Instruction –
Update the stretch from the start of the listing through the line containing "Select the 05:00" by changing "hour label" to "time label", and leave everything else the same. Give back only those lines.

Supplied entries –
+---+

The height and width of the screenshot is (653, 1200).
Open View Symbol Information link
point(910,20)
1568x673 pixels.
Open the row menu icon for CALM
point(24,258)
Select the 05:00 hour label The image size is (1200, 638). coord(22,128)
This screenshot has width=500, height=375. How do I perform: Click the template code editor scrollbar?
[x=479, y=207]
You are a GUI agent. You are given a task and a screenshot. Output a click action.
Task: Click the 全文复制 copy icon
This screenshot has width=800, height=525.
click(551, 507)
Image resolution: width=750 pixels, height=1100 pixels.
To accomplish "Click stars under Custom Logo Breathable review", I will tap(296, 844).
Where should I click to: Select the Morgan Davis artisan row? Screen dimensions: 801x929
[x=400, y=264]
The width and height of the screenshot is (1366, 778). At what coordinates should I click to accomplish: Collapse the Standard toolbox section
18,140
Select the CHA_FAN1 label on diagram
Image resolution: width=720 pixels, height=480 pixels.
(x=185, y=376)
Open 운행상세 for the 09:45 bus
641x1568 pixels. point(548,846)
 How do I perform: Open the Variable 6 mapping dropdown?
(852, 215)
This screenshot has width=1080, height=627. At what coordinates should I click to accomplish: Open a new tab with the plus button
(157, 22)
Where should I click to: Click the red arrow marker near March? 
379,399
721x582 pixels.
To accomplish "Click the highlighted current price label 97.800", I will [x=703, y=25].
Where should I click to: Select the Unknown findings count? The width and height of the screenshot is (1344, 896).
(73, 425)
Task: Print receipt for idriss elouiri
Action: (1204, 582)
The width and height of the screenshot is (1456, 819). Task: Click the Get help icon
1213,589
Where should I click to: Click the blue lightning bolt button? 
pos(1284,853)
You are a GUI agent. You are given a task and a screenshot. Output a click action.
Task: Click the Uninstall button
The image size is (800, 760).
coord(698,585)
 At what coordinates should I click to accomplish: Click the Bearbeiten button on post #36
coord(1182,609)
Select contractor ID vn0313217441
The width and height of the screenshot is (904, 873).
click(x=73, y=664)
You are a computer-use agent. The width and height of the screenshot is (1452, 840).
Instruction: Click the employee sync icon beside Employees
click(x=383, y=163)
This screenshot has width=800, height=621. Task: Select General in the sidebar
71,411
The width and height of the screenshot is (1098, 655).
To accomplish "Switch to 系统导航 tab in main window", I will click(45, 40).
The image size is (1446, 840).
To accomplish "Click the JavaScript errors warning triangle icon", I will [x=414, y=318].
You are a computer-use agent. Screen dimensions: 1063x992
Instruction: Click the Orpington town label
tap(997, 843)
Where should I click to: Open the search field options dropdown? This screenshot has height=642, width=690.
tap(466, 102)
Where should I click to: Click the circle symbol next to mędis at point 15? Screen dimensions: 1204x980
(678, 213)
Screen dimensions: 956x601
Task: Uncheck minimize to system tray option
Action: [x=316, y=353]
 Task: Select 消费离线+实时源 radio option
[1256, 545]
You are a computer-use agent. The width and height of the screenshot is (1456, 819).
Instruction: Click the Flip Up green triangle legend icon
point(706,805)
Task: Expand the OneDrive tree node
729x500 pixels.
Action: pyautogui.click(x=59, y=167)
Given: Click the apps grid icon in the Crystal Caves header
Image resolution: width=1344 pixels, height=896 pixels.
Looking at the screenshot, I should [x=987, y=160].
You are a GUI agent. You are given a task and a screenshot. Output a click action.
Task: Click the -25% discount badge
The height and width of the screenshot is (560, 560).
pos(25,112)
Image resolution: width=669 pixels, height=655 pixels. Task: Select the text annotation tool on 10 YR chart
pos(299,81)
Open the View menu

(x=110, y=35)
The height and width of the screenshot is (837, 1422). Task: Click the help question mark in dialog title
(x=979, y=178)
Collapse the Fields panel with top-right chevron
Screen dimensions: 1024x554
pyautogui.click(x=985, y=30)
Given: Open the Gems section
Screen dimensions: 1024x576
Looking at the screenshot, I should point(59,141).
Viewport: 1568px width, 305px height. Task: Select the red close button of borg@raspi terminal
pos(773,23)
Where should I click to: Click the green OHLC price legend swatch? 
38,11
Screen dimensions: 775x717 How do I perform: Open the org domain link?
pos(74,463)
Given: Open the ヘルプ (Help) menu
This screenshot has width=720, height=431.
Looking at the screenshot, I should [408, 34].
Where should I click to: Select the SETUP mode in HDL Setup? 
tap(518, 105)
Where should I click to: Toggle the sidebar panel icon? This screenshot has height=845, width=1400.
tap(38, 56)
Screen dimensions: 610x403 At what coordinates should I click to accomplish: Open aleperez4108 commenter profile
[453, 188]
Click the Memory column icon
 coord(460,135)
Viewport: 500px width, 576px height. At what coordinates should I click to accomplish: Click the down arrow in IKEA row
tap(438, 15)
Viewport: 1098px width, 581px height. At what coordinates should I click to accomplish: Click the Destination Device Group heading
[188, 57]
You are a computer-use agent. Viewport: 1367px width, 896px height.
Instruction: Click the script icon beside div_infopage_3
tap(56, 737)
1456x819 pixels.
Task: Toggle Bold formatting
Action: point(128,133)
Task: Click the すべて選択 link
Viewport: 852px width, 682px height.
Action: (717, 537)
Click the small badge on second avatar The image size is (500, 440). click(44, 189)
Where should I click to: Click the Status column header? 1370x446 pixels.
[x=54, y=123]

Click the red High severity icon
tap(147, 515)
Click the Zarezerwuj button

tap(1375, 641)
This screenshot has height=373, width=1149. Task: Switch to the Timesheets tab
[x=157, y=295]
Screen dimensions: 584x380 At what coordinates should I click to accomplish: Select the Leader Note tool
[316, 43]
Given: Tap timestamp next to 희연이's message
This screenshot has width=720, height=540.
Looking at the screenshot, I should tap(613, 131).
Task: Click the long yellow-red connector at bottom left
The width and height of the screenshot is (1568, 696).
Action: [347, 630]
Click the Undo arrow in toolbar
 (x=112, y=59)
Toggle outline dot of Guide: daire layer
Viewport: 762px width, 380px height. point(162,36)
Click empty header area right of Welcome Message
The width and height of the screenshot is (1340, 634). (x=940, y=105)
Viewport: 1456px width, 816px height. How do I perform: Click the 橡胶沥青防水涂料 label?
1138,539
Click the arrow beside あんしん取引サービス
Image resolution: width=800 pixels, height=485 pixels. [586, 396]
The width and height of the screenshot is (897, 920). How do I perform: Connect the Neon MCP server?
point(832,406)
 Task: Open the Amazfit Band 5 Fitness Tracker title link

+---+

Exercise output –
The height and width of the screenshot is (653, 1200).
Open View Symbol Information link
point(910,20)
1568x673 pixels.
Open the row menu icon for CALM
point(24,258)
Select the 05:00 time label The image size is (1200, 638). coord(22,128)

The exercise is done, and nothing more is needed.